DESCRIPTION OF THE TASK: Restate the records in their entirety, word for word.

DATA RECORDS:
BEGIN

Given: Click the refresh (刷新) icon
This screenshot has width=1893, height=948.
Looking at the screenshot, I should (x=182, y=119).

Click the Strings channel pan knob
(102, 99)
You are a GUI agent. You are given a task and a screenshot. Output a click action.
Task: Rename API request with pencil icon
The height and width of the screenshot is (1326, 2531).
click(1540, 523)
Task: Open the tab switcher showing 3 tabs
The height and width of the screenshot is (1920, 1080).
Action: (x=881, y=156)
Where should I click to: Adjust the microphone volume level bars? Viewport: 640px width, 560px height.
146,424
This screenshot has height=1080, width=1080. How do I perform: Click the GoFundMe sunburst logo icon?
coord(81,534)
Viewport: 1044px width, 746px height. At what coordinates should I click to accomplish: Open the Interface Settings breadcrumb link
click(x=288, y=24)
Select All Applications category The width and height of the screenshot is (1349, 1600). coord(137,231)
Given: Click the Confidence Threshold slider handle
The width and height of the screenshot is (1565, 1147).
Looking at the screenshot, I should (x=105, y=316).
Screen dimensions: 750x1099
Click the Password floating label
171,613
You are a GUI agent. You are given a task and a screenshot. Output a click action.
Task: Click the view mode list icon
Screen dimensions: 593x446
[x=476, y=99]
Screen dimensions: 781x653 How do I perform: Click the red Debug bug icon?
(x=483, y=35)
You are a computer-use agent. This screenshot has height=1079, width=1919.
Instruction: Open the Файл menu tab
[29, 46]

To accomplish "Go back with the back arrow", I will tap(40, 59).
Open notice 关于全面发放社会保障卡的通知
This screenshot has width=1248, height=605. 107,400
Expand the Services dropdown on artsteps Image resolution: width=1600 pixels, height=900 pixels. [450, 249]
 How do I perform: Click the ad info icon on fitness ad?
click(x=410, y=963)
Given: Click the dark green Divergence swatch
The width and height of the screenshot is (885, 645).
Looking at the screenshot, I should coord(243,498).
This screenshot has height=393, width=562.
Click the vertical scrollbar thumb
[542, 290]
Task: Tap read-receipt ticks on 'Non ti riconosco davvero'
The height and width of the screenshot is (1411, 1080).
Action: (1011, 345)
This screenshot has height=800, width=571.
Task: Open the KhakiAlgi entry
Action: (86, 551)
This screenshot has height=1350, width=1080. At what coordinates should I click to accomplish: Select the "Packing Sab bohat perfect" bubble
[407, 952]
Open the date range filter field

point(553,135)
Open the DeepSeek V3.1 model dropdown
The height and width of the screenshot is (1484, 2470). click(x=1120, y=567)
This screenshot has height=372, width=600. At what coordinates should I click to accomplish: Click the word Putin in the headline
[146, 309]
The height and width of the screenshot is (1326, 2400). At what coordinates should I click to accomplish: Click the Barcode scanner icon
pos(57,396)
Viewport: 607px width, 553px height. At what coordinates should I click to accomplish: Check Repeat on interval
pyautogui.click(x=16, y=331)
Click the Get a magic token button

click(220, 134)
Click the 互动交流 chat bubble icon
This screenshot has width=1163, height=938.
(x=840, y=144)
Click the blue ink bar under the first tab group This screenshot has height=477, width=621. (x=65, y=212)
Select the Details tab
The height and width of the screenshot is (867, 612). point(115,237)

END

RESULT OF THIS EXERCISE:
Given: Click the refresh (刷新) icon
This screenshot has width=1893, height=948.
Looking at the screenshot, I should (x=182, y=119).

Click the Strings channel pan knob
(102, 99)
You are a GUI agent. You are given a task and a screenshot. Output a click action.
Task: Rename API request with pencil icon
The height and width of the screenshot is (1326, 2531).
click(1540, 523)
Task: Open the tab switcher showing 3 tabs
The height and width of the screenshot is (1920, 1080).
Action: (x=881, y=156)
Where should I click to: Adjust the microphone volume level bars? Viewport: 640px width, 560px height.
146,424
This screenshot has height=1080, width=1080. How do I perform: Click the GoFundMe sunburst logo icon?
coord(81,534)
Viewport: 1044px width, 746px height. At what coordinates should I click to accomplish: Open the Interface Settings breadcrumb link
click(x=288, y=24)
Select All Applications category The width and height of the screenshot is (1349, 1600). coord(137,231)
Given: Click the Confidence Threshold slider handle
The width and height of the screenshot is (1565, 1147).
Looking at the screenshot, I should (x=105, y=316).
Screen dimensions: 750x1099
Click the Password floating label
171,613
You are a GUI agent. You are given a task and a screenshot. Output a click action.
Task: Click the view mode list icon
Screen dimensions: 593x446
[x=476, y=99]
Screen dimensions: 781x653 How do I perform: Click the red Debug bug icon?
(x=483, y=35)
You are a computer-use agent. This screenshot has height=1079, width=1919.
Instruction: Open the Файл menu tab
[29, 46]

To accomplish "Go back with the back arrow", I will tap(40, 59).
Open notice 关于全面发放社会保障卡的通知
This screenshot has width=1248, height=605. 107,400
Expand the Services dropdown on artsteps Image resolution: width=1600 pixels, height=900 pixels. [450, 249]
 How do I perform: Click the ad info icon on fitness ad?
click(x=410, y=963)
Given: Click the dark green Divergence swatch
The width and height of the screenshot is (885, 645).
Looking at the screenshot, I should coord(243,498).
This screenshot has height=393, width=562.
Click the vertical scrollbar thumb
[542, 290]
Task: Tap read-receipt ticks on 'Non ti riconosco davvero'
The height and width of the screenshot is (1411, 1080).
Action: (1011, 345)
This screenshot has height=800, width=571.
Task: Open the KhakiAlgi entry
Action: (86, 551)
This screenshot has height=1350, width=1080. At what coordinates should I click to accomplish: Select the "Packing Sab bohat perfect" bubble
[407, 952]
Open the date range filter field

point(553,135)
Open the DeepSeek V3.1 model dropdown
The height and width of the screenshot is (1484, 2470). click(x=1120, y=567)
This screenshot has height=372, width=600. At what coordinates should I click to accomplish: Click the word Putin in the headline
[146, 309]
The height and width of the screenshot is (1326, 2400). At what coordinates should I click to accomplish: Click the Barcode scanner icon
pos(57,396)
Viewport: 607px width, 553px height. At what coordinates should I click to accomplish: Check Repeat on interval
pyautogui.click(x=16, y=331)
Click the Get a magic token button

click(220, 134)
Click the 互动交流 chat bubble icon
This screenshot has width=1163, height=938.
(x=840, y=144)
Click the blue ink bar under the first tab group This screenshot has height=477, width=621. (x=65, y=212)
Select the Details tab
The height and width of the screenshot is (867, 612). point(115,237)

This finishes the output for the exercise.